Toy Stories Two 2005
 

Source Magazine

Realism, photographic or otherwise, traditionally associates itself with grubbiness. The dilapidated, the dirty and the downtrodden imply a certain weight the clean, shiny and new never can, it seems. In keeping with this tradition, those photographic practices that straddle both ‘art’ and ‘documentary’ intentions and destination, have tended to concentrate on the shabbier side of popular culture in the last forty years or so.

Cheap mass-produced nick-knacks, the gaudy and the kitsch are more commonly associated with commercial photography of the catalogue and shop window, but have all come under the gaze of the artist-photographer. Such pictures have their origins, not just in Pop Art’s preoccupation with the everyday ephemera of consumer capitalism, but also in the pioneering ‘new color’ work of American photographers in the 1970’s such as William Eggleston and Stephen Shore, who combined vernacular and popular culture with a colourful, highly saturated aesthetic. Before Pop, Walker Evans had explored similar subjects, but without the super-saturated colour of the seventies.

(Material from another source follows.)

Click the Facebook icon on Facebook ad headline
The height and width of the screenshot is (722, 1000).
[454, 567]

Such work though, often tends towards sneering slightly at its subjects, whilst simultaneously conveying on it the importance implied by selecting and photographing it. Firstly it seems to say ‘Look at this’, before quietly adding, ‘Isn’t it naff?’

Martin Parr’s name is most commonly associated with this kind of depiction of various forms of plastic novelties, toys and trinkets.  Indeed one could think he has a monopoly on such subject matter. But others have explored similar areas; we might recall Keith Arnatt’s Rubbish Tip  pictures, for instance, or Laurie Simmons’scenes acted out by dolls.

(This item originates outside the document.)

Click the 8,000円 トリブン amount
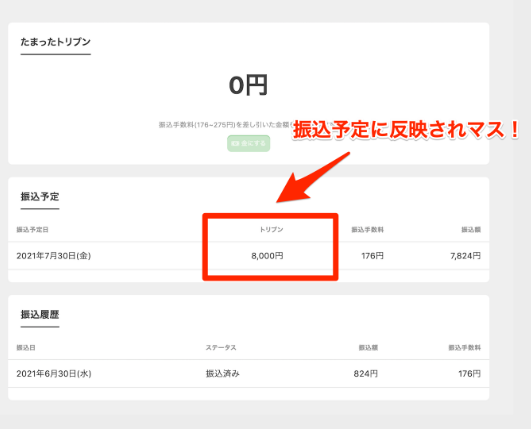The height and width of the screenshot is (429, 531). [x=267, y=256]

Etienne Clément’s new pictures continue this tradition by exposing all the flaws and wear and tear of the tatty toy figurines they portray.  However, by setting these plastic soldiers, cowboys, geishas girls and so on, in abandoned buildings Clément evokes something of the past lives of the toys and the dramas that they were once employed to enact.

The toys are photographed in such a way as to show all their imperfections, with the architecture receding behind them, creating the illusion that they are the same scale as their surroundings; as if they’d been photographed in rundown dolls houses. Closer inspection reveals this to be perspective trick and the toys return to their Lilliputian status. The title of this show; Toy Stories emphasises the history of the figurines, but also, implies a new, autonomous existence for the discarded toys.

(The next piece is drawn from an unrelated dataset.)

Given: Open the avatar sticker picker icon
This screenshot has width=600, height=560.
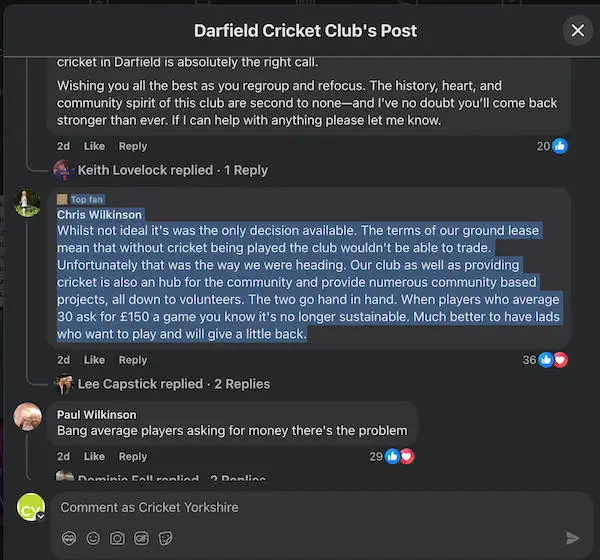Looking at the screenshot, I should tap(69, 538).
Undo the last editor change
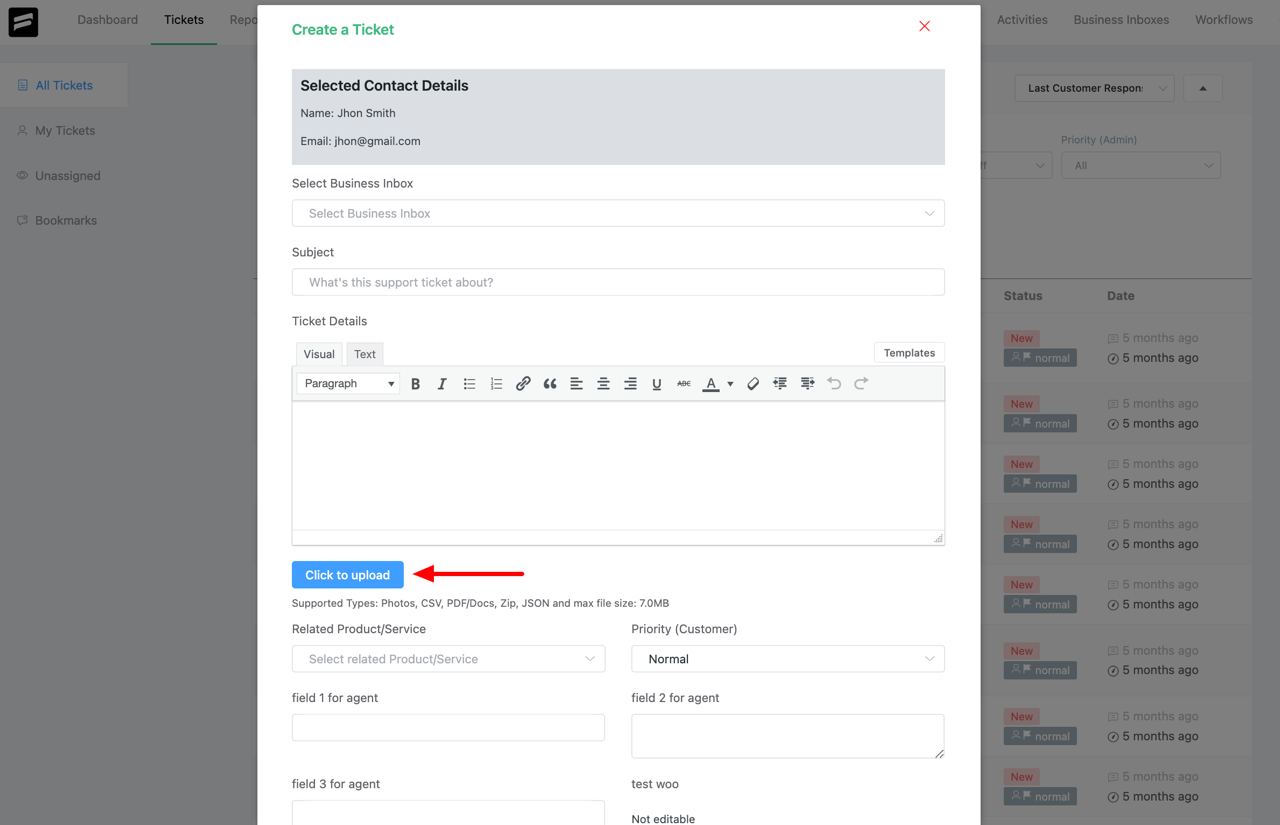1280x825 pixels. [834, 383]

The distorted and often demented looking figures pose in derelict apartment and graffiti-strewn institutional buildings as if they were posing for the fashion pages of a Sunday supplement or the cover of a music magazine.  A bright yellow cowboy brandishing a drooping gun; a cartoon Native American – made entirely from red plastic, naturally – wields an enormous axe, whilst a highway patrolman zooms around a disused kitchen on a bottle top. Elsewhere, four toy soldiers are lined up as if they are performing a Village People number, whilst stern figures of Stalin and Putin look on. But there are no narratives or tableau here, just poses.

The shabby state of the figurines is in keeping with their surroundings, and together they allude to past experiences. Yet the presence of the figures prevents these spaces from resonating in the way that we might expect.  So-called ‘late’ or ‘aftermath’ photography enables such spaces to resonate precisely because they are inhabited. In the ‘aftermath’ photo the slow, unrelenting gaze of the camera is able to accentuate every details, every trace of past actions but here, in order to perpetuate the perspective trick, the figures are so close to the camera that they turn the locations into mere backdrops, and the pictures into portraits.